Async Concurrency: Golang

So I'm by no means a Golang expert, but I know we've been looking at it quite a bit when trying to figure out futures concurrency. In particular the Golang select blocks have an equivalent in the existing futures::select macro:

use futures::select;
let mut a = future::ready(4);
let mut b = future::pending::<()>();

let res = select! {
    a_res = a => a_res + 1,
    _ = b => 0,
};
assert_eq!(res, 5);

It seems well-understood that the macro in its current form wouldn't make it into the standard library. Which would mean that this form of select would probably need to be elevated to the language level, which would require a fair amount of design work, and at waiting until at least a new edition.

Side note: this is not to say that I'm proposing the addition of any API to stdlib quite yet. But I like to consider the possibility that at some point in the future we may want to. So in order to have a fruitful conversation about whether we should, I want to make sure we don't have to question whether we could.

While select blocks seem cool, I think it'd be preferable if we could solve the same problems without needing changes to the language. And I think with the select / try_select functions we're proposing we do!

The biggest difference with Go's select blocks is that all "branches" in our select functions resolve to the same type, while in at least the Rust/Go version it seems like it's possible to return multiple return types trough an Either type.

Pattern: log all errors in try_select

One question that comes up frequently is: "how do I log all errors inside a select call?" The way to do that is to map_err (or equivalent) the future before passing it to select:

let a = a.map_err(|e| dbg!(e));
let b = b.map_err(|e| dbg!(e));
let c = future::try_select(a, b).await?;

If map_err is not available (as is the case with async_std), it's possible to achieve the same behavior by defining a new async block:

let a = async { Ok(a.await.map_err(dbg!(e))?) }
let b = async { Ok(b.await.map_err(dbg!(e))?) }
let c = future::try_select(a, b).await?;

Conclusion

In this post we've covered the challenges of both fallible and infallible async concurrency in Rust, compared it to approaches from two different languages, and formulated a coherent model that covers all cases.
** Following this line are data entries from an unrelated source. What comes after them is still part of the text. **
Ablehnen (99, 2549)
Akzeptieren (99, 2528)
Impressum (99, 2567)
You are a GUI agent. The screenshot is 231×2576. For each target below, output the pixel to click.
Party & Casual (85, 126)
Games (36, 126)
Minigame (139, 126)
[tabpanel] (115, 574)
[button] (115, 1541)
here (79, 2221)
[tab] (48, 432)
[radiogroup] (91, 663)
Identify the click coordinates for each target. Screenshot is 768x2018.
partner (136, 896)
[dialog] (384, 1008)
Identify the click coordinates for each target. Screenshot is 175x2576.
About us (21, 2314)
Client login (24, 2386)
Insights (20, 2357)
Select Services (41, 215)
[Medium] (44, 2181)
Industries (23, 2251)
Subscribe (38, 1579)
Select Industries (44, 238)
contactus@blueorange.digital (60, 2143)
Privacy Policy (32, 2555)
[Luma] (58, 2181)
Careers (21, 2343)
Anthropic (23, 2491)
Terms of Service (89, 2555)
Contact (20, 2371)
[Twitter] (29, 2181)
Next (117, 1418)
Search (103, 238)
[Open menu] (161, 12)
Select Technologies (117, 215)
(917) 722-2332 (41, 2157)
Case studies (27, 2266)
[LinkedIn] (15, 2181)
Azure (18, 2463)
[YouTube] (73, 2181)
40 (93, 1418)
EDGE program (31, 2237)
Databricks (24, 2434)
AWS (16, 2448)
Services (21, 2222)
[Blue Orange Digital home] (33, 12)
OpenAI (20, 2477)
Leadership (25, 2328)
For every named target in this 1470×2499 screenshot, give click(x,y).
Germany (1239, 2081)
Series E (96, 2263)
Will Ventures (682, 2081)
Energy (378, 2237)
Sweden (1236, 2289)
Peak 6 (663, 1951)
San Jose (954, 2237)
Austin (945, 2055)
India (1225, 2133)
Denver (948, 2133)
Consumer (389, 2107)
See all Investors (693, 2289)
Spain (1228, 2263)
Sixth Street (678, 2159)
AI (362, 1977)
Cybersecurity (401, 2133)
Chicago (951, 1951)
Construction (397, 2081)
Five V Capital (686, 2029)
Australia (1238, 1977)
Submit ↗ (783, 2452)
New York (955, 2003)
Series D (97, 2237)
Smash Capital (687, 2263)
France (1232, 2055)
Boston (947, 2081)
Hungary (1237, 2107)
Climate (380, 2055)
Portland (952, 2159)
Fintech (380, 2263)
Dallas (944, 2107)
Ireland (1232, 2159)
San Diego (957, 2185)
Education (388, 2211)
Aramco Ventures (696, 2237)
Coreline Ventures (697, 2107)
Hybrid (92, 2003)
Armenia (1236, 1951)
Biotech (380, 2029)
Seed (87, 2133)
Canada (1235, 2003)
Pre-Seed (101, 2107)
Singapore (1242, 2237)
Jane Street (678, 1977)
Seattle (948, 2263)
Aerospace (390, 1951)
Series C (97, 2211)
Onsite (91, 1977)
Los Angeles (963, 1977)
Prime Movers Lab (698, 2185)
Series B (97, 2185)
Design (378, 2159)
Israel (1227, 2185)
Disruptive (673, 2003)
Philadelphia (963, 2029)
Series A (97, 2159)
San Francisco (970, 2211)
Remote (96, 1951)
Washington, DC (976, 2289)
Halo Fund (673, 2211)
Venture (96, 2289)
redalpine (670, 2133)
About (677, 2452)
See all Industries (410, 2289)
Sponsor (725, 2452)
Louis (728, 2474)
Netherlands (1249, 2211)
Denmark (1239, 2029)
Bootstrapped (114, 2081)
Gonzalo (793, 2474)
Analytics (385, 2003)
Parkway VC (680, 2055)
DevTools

The next step for this proposal is to write experimental implementations for async-std to see how well it works in practice.

In the future we may also want to cover streams concurrency. In particular ways we could improve upon Stream::for_each_concurrent / Stream::try_for_each_concurrent / Stream::FuturesUnordered seem like an interesting topic. But that's not in scope for today.

Thanks all for reading, and have a good week!

Special thanks to Tirr-c and David Barsky for proof reading!